The UT Southwestern High-Throughput Screening Core works collaboratively with principal investigators on both chemical and genome-wide siRNA Screens.
About Our Core
UT Southwestern's High-Throughput Screening Core (HTS) was founded by Steven McKnight, Ph.D., in 2002. The Core supports the early, pre-clinical discovery and development of new small molecule therapeutics, and assists in identifying and characterizing novel biological targets and pathways for therapeutic intervention. Therapeutic areas include, but are not limited to, cancer, neurodegeneration, metabolic diseases, antivirals, and parasitic infections.
- Goal 1 – Full-file and Subset Screening of Our Compound Library
The first goal is addressed through full-file and subset screening of our compound library (+390,000 compounds) and by supporting confirmation, dose-response studies, and secondary activity profiling of selected hit compounds as well as synthesized and purchased synthetic analogs. Advanced project support for hit-to-lead optimization is also provided by the HTS Core and encompasses structure-activity relationship (SAR) studies, bioassay-guided fractionation of natural products, computational chemistry, cheminformatics and bioinformatics support, and data storage and integration via our Laboratory Information Management System (LIMS).
- Goal 2 – Discovery of Novel Therapeutic Targets and Biological Pathways
Our second principal goal, discovery of novel therapeutic targets and biological pathways, is accomplished by screening genome-wide siRNA libraries and supporting confirmation and characterization of genes and pathways identified as points of therapeutic intervention. We also offer an arrayed CRISPR library to further studies where a full knock out of a given gene is desired over a knock down, which is typically achieved with siRNA’s.
We are highly valued collaborators for UTSW principal investigators and members of the Harold C. Simmons Comprehensive Cancer Center.
Our Success & Impact
The success and impact of the High-Throughput Screening (HTS) Core can be measured in terms of the pre-clinical drug and target discovery activities that are enabled downstream of screening.
To date, the HTS has executed more than 340 screening projects (244 small molecule and 99 RNAi screens).
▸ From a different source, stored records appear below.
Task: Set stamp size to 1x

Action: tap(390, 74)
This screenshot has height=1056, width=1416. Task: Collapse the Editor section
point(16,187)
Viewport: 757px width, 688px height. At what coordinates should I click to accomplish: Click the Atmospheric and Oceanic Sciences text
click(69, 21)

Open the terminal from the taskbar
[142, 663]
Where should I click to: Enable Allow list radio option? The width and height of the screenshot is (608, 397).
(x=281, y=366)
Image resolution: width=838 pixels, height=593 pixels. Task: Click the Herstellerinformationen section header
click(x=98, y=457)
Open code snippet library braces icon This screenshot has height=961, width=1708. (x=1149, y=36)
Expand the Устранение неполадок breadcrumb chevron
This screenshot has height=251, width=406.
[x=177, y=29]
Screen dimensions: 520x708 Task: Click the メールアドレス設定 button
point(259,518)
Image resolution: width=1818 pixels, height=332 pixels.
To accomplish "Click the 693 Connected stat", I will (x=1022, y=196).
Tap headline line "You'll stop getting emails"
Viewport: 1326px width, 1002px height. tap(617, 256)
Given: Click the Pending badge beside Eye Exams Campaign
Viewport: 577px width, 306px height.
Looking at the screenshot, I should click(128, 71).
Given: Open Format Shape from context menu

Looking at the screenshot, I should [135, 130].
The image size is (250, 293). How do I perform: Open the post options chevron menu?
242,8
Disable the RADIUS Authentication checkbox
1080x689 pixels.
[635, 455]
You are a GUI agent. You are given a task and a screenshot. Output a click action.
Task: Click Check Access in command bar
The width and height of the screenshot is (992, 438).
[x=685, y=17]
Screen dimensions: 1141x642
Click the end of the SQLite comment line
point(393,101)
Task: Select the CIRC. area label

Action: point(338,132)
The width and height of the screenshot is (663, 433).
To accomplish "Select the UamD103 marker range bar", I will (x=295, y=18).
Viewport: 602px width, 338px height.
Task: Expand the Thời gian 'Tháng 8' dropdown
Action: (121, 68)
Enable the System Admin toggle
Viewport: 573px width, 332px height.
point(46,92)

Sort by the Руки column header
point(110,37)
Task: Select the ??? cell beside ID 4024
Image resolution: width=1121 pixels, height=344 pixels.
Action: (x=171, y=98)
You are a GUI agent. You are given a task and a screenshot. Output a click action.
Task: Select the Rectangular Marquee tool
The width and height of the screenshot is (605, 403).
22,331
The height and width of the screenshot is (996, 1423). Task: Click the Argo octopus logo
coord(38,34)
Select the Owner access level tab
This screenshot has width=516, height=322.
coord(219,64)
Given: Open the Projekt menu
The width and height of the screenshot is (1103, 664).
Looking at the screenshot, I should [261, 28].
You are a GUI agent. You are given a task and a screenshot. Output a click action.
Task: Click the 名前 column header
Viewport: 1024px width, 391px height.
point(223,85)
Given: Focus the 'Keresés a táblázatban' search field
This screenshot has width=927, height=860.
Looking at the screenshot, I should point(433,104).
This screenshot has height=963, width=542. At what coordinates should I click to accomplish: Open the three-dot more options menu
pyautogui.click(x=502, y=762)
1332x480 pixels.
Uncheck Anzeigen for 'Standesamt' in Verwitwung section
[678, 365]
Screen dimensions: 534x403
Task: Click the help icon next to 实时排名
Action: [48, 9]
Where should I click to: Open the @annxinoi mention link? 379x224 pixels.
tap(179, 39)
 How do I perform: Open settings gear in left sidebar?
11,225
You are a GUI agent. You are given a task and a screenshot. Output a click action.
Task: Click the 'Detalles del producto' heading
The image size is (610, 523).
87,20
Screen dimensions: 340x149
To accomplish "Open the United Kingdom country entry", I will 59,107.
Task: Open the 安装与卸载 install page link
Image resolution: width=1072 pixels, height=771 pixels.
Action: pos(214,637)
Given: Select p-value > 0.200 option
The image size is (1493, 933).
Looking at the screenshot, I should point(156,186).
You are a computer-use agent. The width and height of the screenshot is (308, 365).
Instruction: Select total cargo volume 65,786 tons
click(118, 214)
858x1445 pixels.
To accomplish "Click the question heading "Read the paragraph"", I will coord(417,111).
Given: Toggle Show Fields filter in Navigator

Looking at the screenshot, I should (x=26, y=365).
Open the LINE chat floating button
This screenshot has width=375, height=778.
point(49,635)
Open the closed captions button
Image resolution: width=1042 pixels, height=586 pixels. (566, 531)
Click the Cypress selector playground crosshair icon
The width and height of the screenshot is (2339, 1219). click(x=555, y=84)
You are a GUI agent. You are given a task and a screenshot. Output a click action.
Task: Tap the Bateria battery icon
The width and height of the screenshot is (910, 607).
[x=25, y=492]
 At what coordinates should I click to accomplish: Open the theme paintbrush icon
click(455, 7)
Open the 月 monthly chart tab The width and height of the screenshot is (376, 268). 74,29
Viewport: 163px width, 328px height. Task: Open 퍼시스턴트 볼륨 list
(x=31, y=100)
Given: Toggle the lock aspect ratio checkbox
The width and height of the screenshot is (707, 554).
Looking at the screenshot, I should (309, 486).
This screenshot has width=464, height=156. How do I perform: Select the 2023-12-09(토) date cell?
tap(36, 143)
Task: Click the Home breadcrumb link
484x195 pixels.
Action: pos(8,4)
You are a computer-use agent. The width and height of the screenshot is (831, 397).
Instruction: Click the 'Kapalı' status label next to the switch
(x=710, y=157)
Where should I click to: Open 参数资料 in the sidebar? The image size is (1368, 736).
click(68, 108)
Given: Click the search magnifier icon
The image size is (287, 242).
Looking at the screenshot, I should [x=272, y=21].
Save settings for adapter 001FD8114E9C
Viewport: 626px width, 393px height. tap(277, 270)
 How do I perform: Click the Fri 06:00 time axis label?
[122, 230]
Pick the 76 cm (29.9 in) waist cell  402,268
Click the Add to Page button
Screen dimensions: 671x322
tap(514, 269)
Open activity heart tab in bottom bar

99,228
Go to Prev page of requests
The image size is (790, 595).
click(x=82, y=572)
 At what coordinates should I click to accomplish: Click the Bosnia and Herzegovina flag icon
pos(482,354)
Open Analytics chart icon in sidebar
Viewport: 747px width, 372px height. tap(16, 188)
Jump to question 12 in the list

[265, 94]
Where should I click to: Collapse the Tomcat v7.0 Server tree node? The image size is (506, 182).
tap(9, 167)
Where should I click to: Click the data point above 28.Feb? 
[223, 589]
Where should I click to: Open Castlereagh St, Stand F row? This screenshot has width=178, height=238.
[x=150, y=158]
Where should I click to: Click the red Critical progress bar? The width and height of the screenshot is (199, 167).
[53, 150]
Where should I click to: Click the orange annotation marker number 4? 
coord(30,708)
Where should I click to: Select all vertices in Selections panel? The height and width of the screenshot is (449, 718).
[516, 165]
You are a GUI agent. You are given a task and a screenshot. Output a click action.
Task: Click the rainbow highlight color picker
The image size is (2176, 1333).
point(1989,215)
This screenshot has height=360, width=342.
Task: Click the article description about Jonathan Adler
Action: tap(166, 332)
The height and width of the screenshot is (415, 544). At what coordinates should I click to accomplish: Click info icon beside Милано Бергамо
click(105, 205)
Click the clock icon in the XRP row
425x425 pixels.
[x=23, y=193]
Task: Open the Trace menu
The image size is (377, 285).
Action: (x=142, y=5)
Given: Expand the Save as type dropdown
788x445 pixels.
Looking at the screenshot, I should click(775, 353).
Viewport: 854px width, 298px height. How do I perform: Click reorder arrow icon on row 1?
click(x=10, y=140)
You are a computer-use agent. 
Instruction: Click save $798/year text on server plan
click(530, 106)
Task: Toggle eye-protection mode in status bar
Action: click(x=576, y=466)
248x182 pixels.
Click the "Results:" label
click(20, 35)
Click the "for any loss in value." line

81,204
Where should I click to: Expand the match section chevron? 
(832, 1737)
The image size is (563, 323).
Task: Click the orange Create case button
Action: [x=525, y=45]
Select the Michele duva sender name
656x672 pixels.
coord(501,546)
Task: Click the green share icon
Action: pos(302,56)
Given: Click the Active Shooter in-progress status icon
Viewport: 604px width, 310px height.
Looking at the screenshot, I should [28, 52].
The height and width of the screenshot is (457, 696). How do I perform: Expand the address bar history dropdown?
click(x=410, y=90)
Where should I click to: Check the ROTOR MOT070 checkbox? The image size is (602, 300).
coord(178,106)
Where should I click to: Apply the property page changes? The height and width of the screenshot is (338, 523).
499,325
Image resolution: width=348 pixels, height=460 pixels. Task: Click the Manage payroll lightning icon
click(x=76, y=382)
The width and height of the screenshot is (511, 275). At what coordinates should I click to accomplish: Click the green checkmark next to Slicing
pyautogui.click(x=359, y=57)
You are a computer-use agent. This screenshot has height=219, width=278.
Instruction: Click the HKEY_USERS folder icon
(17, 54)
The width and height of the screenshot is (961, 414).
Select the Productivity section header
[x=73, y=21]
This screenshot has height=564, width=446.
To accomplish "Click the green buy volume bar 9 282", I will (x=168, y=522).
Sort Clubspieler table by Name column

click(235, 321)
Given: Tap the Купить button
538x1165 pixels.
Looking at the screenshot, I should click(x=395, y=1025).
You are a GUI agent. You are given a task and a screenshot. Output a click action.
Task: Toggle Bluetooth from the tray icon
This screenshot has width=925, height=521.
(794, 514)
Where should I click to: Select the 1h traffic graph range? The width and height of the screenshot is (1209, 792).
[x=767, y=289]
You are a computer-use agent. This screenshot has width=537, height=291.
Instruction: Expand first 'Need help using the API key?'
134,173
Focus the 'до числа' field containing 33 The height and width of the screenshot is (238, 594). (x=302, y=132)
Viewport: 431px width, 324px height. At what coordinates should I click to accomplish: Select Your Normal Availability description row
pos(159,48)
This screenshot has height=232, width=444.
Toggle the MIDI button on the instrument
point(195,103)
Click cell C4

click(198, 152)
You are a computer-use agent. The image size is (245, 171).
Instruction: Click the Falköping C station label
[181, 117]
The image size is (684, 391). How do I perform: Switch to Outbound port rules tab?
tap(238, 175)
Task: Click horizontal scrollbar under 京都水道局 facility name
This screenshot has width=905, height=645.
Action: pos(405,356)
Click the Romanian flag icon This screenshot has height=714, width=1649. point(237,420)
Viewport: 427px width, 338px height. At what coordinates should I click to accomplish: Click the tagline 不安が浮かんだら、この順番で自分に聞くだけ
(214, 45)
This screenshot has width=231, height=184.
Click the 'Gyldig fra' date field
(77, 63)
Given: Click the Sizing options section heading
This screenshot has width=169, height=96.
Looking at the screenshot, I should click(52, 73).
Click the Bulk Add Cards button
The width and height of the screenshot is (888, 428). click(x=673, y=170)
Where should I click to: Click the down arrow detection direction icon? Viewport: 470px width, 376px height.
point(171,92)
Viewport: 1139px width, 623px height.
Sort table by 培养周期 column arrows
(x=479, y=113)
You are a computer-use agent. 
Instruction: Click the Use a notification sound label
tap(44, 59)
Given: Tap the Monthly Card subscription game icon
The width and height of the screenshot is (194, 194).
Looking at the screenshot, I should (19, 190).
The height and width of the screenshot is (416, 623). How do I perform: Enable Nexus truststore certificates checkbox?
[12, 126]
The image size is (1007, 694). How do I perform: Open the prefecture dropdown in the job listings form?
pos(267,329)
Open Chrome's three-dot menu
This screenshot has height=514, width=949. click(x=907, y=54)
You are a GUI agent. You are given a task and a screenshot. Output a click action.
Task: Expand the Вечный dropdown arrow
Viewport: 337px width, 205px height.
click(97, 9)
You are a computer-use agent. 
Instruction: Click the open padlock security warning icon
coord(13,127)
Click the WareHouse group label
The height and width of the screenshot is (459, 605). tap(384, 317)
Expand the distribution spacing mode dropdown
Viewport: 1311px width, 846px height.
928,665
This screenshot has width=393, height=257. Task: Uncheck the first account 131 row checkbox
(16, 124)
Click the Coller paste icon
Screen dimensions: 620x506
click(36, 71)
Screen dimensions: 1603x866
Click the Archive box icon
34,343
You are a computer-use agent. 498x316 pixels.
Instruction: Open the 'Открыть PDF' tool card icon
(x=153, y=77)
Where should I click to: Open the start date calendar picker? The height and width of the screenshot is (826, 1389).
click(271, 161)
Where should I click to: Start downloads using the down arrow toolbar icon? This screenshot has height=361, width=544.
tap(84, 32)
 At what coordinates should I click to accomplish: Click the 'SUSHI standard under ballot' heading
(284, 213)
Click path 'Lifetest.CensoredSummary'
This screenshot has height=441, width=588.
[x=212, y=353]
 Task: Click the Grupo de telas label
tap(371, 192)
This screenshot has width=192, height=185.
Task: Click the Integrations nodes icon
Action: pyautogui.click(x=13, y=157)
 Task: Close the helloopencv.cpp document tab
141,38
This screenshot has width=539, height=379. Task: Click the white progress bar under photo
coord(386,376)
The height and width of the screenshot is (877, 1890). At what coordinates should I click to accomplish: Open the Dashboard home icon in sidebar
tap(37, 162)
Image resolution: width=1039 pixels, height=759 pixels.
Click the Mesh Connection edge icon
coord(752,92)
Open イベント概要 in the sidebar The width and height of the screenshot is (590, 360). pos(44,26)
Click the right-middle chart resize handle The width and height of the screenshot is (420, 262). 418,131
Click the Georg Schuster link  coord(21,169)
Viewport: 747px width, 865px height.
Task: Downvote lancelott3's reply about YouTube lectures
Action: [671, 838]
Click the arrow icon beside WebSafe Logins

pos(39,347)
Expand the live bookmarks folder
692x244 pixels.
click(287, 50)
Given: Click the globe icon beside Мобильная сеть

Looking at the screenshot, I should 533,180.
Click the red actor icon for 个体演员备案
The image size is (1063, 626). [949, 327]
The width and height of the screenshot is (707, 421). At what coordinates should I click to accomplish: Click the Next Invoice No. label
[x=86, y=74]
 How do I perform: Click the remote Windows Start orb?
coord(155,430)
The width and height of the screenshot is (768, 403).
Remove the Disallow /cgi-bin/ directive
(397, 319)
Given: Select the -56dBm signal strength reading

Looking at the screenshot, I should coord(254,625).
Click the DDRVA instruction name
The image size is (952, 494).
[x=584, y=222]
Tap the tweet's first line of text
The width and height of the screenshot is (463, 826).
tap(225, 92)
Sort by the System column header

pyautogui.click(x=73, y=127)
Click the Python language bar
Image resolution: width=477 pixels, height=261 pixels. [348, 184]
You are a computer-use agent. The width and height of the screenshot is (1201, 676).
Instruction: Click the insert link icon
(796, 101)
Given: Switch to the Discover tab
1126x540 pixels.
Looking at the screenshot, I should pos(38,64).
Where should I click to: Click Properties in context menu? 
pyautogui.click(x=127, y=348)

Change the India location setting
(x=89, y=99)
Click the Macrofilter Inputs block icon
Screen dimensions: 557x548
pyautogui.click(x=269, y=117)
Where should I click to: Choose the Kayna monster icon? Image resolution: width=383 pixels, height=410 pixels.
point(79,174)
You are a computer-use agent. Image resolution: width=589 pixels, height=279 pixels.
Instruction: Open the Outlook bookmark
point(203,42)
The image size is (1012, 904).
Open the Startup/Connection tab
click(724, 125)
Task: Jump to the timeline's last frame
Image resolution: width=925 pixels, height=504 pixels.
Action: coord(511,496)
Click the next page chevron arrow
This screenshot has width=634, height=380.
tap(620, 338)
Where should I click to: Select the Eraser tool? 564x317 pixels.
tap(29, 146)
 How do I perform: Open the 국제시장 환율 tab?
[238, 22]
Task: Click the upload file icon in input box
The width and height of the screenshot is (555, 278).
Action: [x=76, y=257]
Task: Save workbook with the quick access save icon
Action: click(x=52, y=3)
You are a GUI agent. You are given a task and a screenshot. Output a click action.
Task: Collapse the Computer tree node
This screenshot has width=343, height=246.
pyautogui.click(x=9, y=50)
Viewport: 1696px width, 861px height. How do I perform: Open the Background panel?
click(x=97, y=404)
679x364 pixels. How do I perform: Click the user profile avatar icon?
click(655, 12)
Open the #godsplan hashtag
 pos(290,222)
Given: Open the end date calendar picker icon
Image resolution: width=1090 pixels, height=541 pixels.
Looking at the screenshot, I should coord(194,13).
From these efforts, more than 213 publications derived from high-throughput screening have appeared in high-profile journals and patent literature.
These results have provided the foundation for successful funding of more than 122 grant applications for screening programs and advanced characterization of established chemical leads and drug targets.
From Discovery to Commercial Licensing
Importantly, several discoveries from screening programs have led to commercial follow up via licensing.
Recent examples include:
- Anti-cancer chemical leads licensed to Peloton Therapeutics (now Merck, Inc.)
- Diabetes candidate licensed to Synalpha Therapeutics
- Chemical leads for cardiac stem cell modulators licensed to Lone Star Heart
- Partnership with Medicines for Malaria Venture which has a candidate (DSM265) in phase I clinical trials
- Anti-colon cancer chemical leads licensed to Barricade Therapeutics
- Chemical leads that potentiate tissue regeneration licensed to Amgen, Inc.
Integration with Medicinal Chemistry and ADME
One of the keys to our success has been the tight integration of HTS Core expertise with that in medicinal chemistry and ADME (Absorption, Distribution, Metabolism, and Excretion). In the case of the former, six faculty members in the Biochemistry Department enable lead optimization and development in pre-clinical drug discovery programs. Their efforts are supported and enhanced by the Pharmacology Core that carries out ADME, toxicity, and efficacy studies to help further define the properties of candidate compounds in vivo. Noelle Williams, Ph.D., directs the Pharmacology Core. More details regarding advanced support for chemical library screens can be found at Advanced Project Support for Chemical Screens.
About Our Funding
The HTS Core is supported through funding from the Simmons Cancer Center (an NCI-designated Cancer Center), National Cancer Institute, and UT Southwestern Medical Center.